What to produce
Print exactly the lines below between the line holding "Instruction: Toggle the" and the line holding "You are a computer-use agent. The", inclusive, and nothing more.

Provided records
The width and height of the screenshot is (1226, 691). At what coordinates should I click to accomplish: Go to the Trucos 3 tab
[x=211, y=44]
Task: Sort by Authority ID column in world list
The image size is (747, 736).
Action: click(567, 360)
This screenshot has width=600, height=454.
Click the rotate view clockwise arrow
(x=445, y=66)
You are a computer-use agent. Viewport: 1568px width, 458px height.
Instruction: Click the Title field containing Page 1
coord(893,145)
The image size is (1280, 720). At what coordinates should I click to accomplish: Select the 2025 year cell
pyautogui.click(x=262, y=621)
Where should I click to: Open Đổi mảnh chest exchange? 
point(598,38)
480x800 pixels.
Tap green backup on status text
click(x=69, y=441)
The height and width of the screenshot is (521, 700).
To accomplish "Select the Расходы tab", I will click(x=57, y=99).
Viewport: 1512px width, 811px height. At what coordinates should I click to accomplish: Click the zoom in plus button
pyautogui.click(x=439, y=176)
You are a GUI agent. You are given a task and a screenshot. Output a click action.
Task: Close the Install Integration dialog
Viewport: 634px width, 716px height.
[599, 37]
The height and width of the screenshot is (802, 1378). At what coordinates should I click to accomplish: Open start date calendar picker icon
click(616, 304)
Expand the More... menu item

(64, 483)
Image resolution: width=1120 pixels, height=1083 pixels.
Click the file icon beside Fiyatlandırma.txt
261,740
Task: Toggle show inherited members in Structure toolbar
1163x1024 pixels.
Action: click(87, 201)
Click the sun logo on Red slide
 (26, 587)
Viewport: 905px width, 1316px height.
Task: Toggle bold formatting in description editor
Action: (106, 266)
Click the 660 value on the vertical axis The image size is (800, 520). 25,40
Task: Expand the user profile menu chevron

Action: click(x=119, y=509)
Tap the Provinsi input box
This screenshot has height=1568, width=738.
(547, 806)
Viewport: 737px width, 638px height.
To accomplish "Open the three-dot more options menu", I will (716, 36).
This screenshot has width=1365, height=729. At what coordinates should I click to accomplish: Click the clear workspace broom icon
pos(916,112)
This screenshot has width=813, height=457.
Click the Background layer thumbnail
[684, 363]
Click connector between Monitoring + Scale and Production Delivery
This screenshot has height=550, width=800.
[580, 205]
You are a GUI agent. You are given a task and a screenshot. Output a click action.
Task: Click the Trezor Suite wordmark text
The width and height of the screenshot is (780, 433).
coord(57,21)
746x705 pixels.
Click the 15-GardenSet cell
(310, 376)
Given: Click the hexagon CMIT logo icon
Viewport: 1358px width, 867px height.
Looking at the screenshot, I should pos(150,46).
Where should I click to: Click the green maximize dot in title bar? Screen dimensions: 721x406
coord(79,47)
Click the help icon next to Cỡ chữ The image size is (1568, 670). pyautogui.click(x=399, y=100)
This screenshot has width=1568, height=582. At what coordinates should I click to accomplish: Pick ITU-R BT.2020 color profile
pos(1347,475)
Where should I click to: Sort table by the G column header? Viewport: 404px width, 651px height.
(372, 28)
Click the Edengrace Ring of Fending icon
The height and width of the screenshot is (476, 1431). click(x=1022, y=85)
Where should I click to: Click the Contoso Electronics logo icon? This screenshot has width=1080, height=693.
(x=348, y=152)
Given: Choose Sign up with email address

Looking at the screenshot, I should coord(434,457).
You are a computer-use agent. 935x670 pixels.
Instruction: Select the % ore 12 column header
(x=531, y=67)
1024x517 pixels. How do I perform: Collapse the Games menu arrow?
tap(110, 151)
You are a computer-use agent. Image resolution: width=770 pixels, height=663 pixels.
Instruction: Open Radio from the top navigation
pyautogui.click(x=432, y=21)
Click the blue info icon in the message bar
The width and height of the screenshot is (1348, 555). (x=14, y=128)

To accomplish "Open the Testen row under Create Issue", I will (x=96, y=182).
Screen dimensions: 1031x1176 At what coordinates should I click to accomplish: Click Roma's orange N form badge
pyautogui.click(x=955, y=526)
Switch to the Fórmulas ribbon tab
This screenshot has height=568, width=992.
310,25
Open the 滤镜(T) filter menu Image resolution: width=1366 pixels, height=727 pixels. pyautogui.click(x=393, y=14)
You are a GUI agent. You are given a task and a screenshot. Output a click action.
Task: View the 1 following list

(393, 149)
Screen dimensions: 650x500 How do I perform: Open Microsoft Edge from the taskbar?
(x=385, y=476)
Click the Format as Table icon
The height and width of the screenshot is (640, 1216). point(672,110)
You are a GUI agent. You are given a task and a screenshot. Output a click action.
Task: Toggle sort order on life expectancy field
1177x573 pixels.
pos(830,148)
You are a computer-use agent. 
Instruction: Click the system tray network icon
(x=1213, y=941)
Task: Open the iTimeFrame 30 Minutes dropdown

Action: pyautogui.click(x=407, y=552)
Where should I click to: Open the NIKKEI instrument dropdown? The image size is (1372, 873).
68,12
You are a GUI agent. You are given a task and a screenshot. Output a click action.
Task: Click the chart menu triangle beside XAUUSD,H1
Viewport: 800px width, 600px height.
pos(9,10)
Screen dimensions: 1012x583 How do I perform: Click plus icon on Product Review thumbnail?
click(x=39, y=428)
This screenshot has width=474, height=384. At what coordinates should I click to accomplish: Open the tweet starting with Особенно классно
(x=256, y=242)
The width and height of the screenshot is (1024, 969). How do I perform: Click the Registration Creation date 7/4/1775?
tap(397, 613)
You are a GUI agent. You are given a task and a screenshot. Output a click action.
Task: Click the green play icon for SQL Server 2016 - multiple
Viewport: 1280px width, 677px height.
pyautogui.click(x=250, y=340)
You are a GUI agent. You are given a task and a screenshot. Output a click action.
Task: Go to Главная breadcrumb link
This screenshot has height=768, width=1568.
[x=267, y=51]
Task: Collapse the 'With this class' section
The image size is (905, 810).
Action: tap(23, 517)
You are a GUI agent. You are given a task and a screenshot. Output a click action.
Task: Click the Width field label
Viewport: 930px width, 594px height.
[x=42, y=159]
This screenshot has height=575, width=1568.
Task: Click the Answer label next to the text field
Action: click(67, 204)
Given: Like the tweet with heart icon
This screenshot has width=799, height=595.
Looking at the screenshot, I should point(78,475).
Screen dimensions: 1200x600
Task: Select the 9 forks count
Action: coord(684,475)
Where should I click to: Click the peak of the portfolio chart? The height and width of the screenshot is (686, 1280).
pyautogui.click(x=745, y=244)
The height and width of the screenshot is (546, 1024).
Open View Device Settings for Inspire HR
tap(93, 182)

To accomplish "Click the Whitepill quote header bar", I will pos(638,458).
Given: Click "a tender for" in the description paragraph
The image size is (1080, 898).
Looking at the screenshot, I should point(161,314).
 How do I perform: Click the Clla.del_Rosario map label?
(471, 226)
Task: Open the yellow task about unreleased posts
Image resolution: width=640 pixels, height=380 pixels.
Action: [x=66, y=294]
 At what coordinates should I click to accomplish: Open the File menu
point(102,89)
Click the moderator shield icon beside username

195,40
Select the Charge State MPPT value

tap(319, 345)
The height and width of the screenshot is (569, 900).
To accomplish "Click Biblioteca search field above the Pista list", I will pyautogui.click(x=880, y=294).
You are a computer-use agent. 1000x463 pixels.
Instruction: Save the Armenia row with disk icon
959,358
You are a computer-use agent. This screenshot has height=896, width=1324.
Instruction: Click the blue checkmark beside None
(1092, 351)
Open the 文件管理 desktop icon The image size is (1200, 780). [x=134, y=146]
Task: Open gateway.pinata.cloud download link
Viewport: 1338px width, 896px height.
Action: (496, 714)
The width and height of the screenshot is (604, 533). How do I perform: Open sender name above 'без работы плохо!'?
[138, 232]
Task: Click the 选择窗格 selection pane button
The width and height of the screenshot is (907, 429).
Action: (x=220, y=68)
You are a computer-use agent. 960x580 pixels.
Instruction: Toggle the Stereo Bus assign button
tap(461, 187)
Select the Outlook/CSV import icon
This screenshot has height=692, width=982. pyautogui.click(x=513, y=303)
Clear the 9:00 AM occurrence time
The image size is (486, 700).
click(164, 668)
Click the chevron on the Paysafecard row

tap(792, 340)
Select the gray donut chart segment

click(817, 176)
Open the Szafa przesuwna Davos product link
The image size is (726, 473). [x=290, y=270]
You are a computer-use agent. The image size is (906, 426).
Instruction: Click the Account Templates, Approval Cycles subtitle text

Written answer
Instruction: Toggle the Stereo Bus assign button
tap(461, 187)
Select the Outlook/CSV import icon
This screenshot has height=692, width=982. pyautogui.click(x=513, y=303)
Clear the 9:00 AM occurrence time
The image size is (486, 700).
click(164, 668)
Click the chevron on the Paysafecard row

tap(792, 340)
Select the gray donut chart segment

click(817, 176)
Open the Szafa przesuwna Davos product link
The image size is (726, 473). [x=290, y=270]
You are a computer-use agent. The image size is (906, 426).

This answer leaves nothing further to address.